Voci della raccolta
____________

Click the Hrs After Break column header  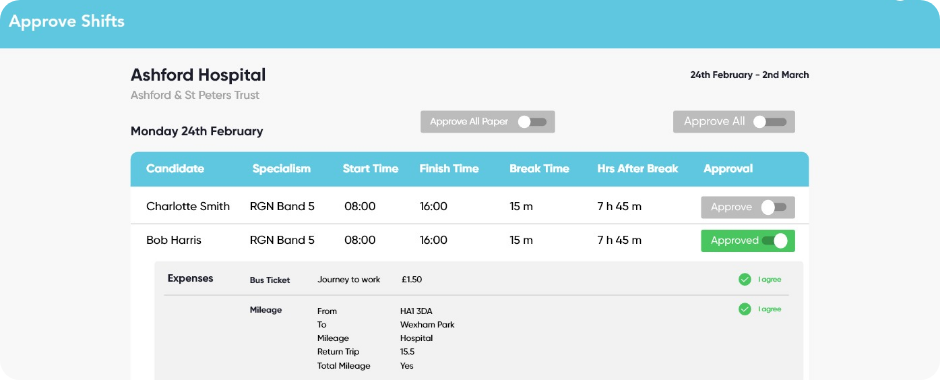pyautogui.click(x=637, y=168)
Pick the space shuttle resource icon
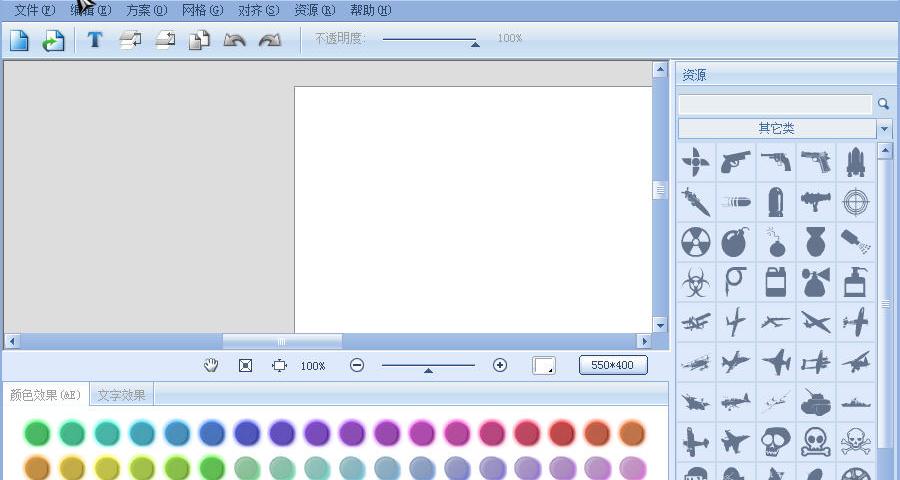900x480 pixels. click(856, 161)
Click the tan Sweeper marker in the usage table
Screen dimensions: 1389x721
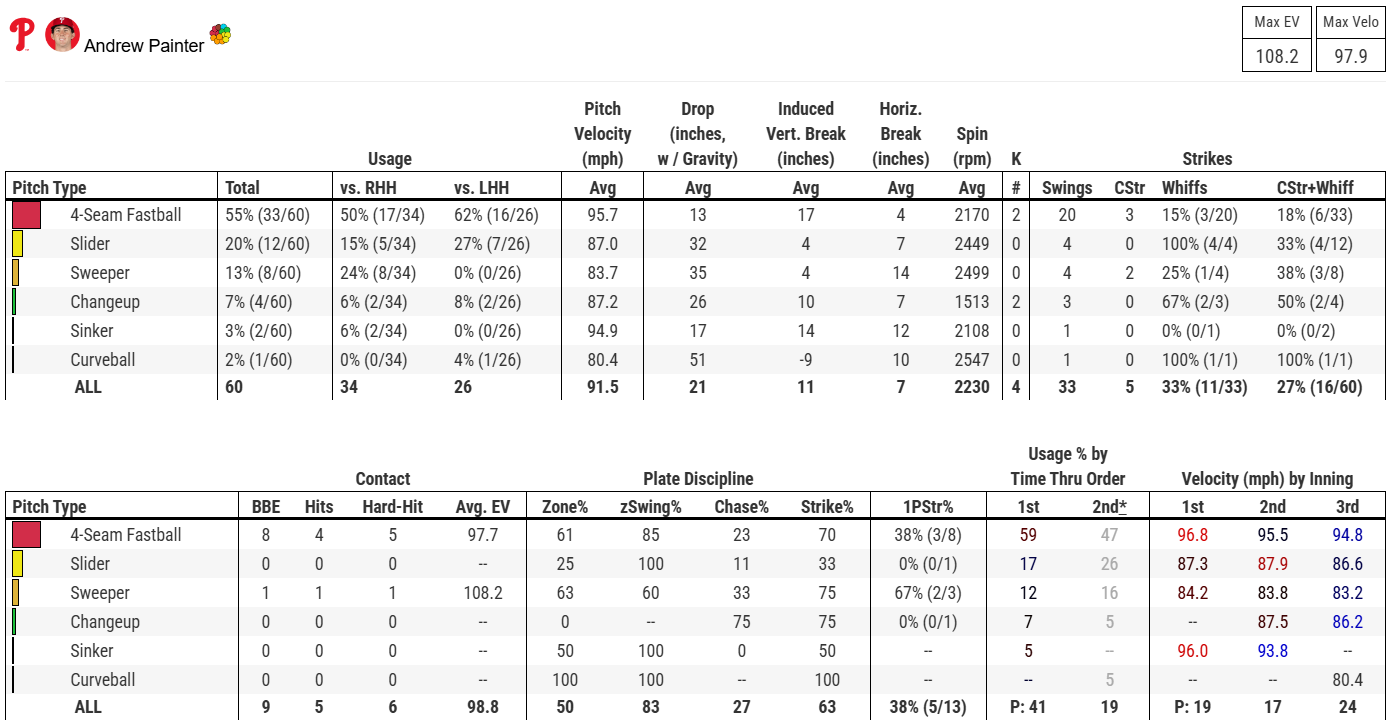click(x=15, y=273)
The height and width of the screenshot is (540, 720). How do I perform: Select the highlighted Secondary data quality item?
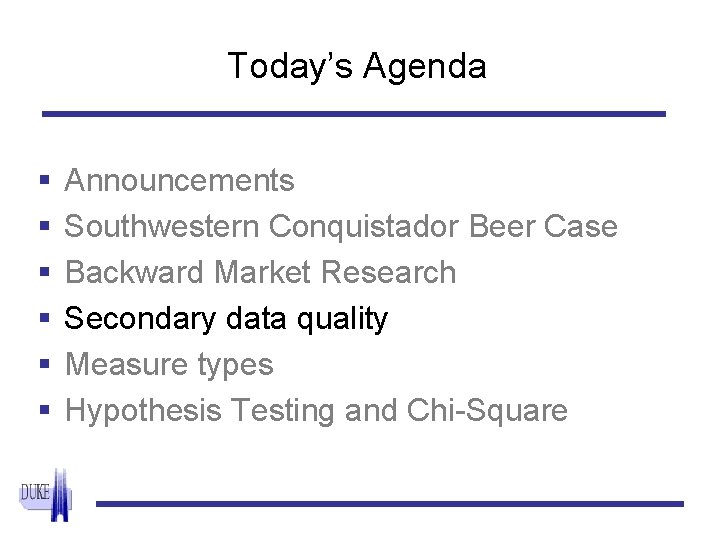point(226,319)
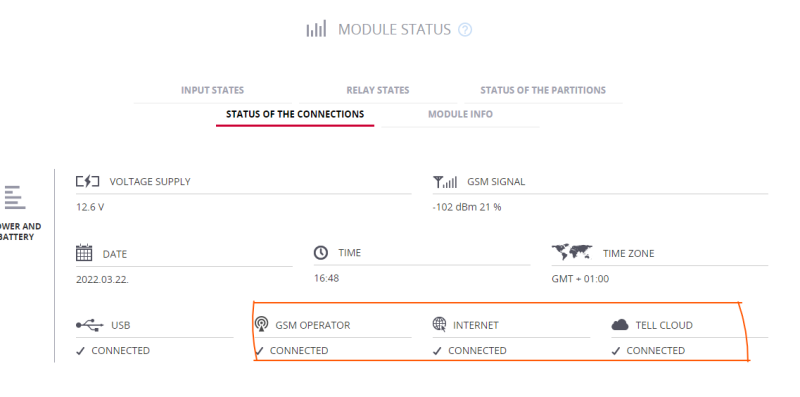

____________

CONSEGNA:
Per favore, disponi in un elenco numerato le righe che vanno da quella contenente "The height and" fino all'ultima riga, entrambe incluse, tralasciando le righe vuote. Lascia fuori dalla risposta le immagini.

ESERCIZIO SVOLTO:
1. The height and width of the screenshot is (540, 720). How do I perform: Select the highlighted Secondary data quality item?
2. point(226,319)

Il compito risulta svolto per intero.